ABIKALYPSE

PÖNIs:   (1/5)

„ABIKALYPSE“ von Adolfo J. Kolmerer (D 2018; B: Tim Gondi; Co-Produktion: Matthias Schweighöfer; K: Konstantin Freyer; M: Roman Fleischer; 99 Minuten; deutscher Kino-Start: 25.07.2019); können wir schnell hinter uns bringen: vier unreife Nerd-Hirnis. Haben das Abitur bestanden. Galten/gelten als Loser. „Opfer“. Doch sie wollen Anerkennung. Und etwas Besonderes veranstalten, mit Papas Diplomaten-Money: D I E PARTY. Damit man sich in der Penne ewig an SIE erinnert. Eine Stunde geht es verklemmt, vorhersehbar, völlig gaga zu, bevor dann doch – wenn die Masken endlich fallen – etwas sympathische Bewegung ins maue Spiel kommt.
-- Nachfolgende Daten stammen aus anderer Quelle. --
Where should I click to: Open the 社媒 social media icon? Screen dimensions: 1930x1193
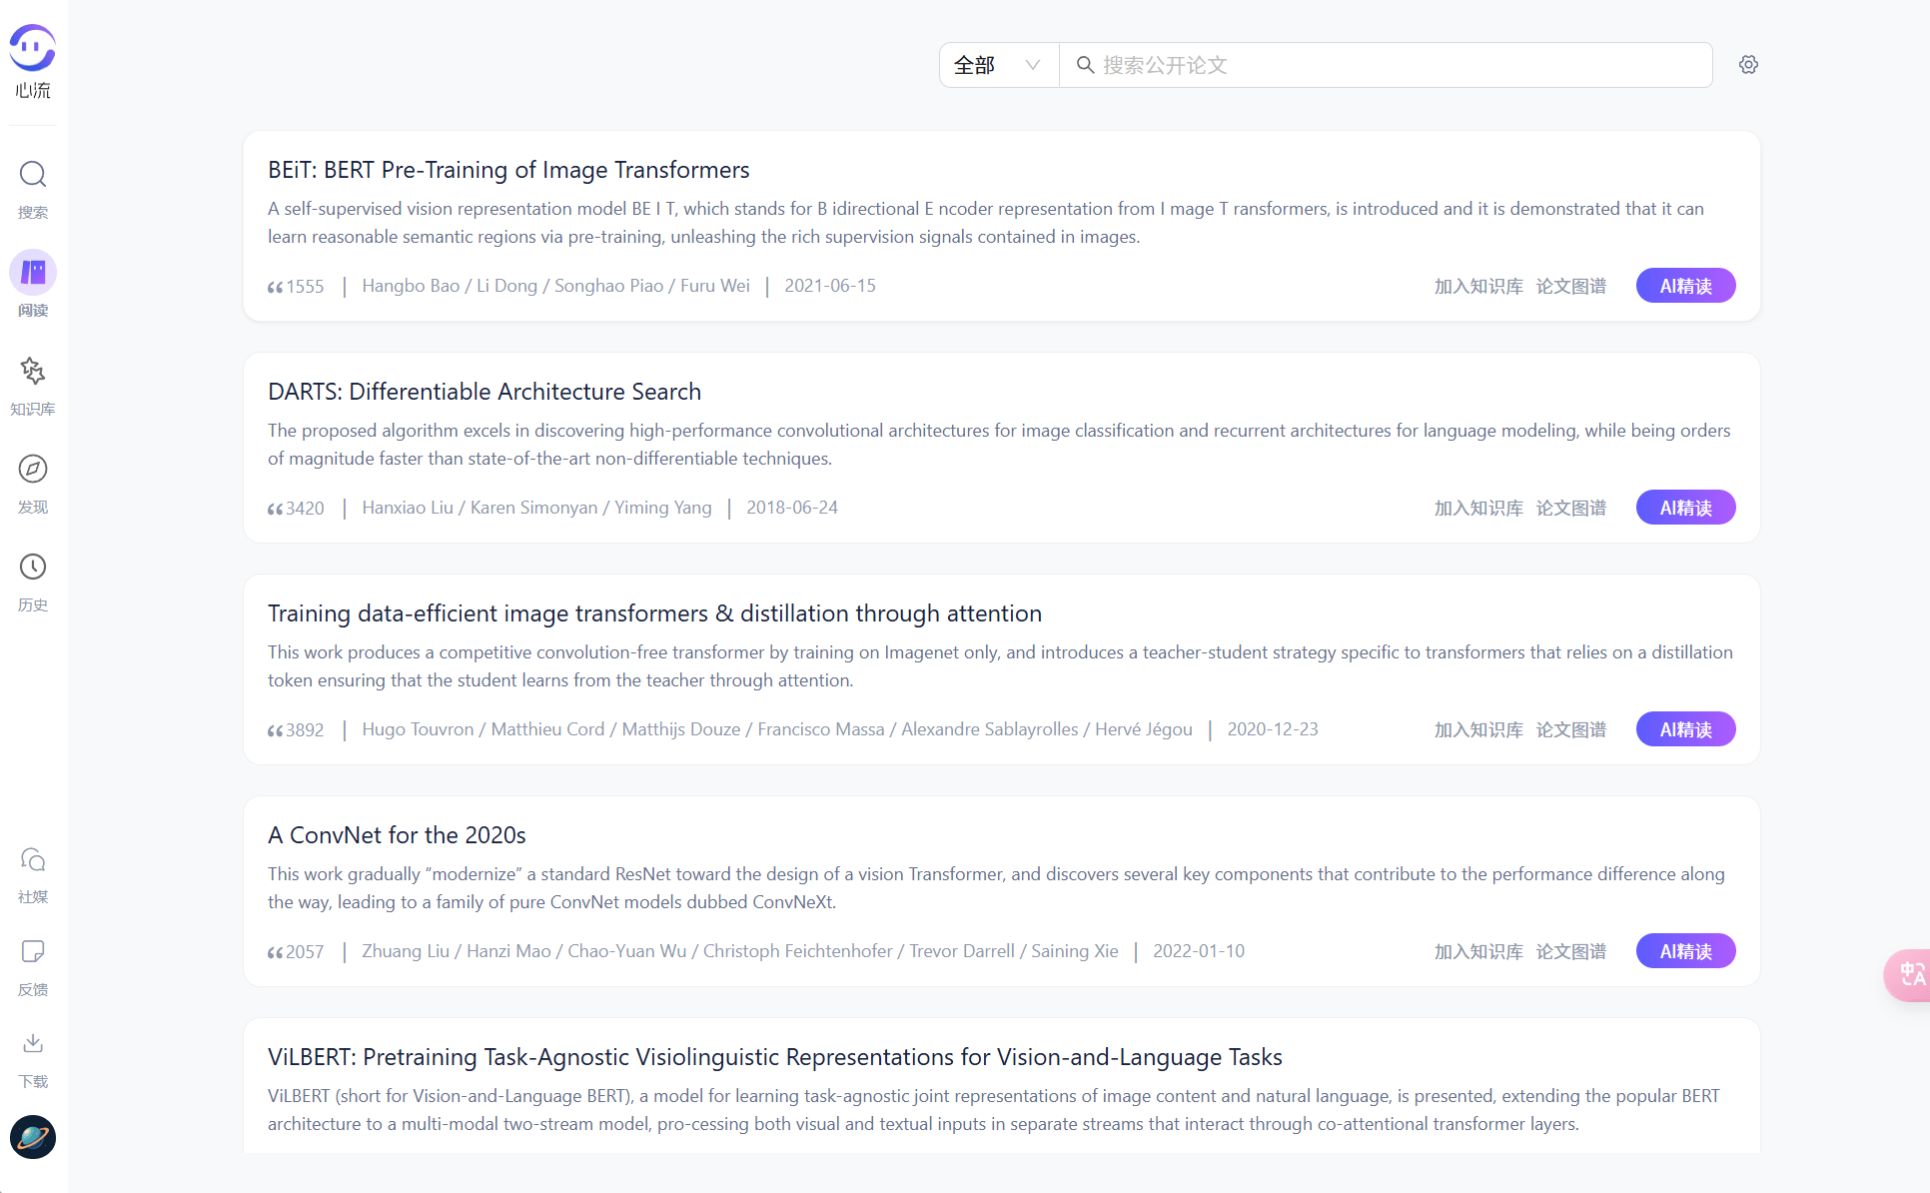33,860
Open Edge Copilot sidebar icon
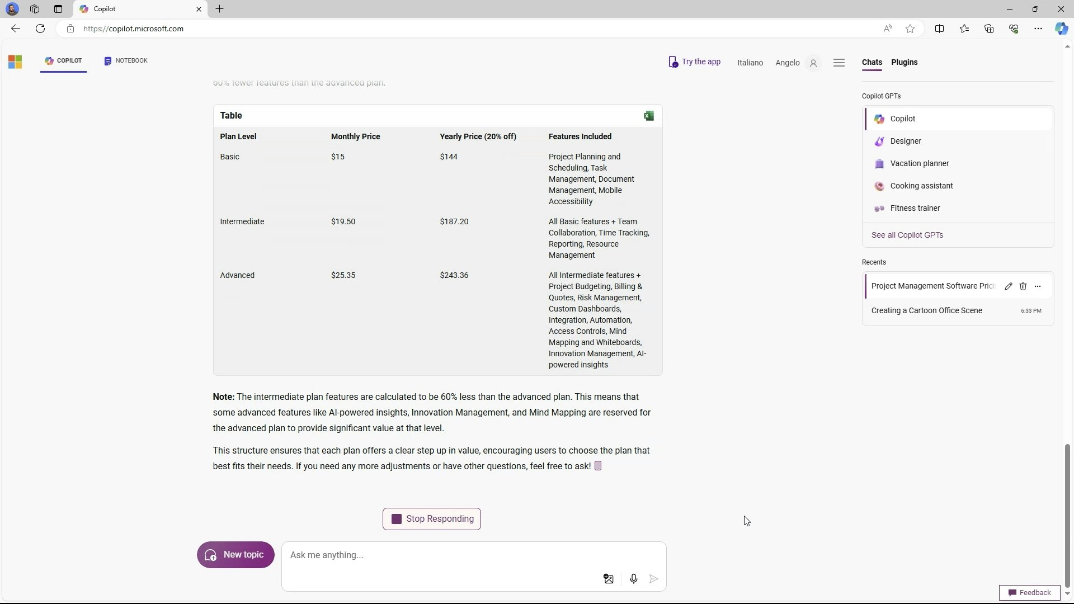This screenshot has height=604, width=1074. tap(1061, 29)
Erst lausig viel Affen-Theater, dann die Moral-Wendung. Motto: Freundschaft ist wichtiger als Party-Betäubung. AHA.

Neuer deutscher Debüt-Schwank. Besetzt mit unglaubwürdigen Figuren, dazu dümmlich gespielt und vor allem: beinahe völlig uninteressant im Erzählkonstrukt. Es gilt, Lebenszeit plus Geld zu sparen (= 1 PÖNI).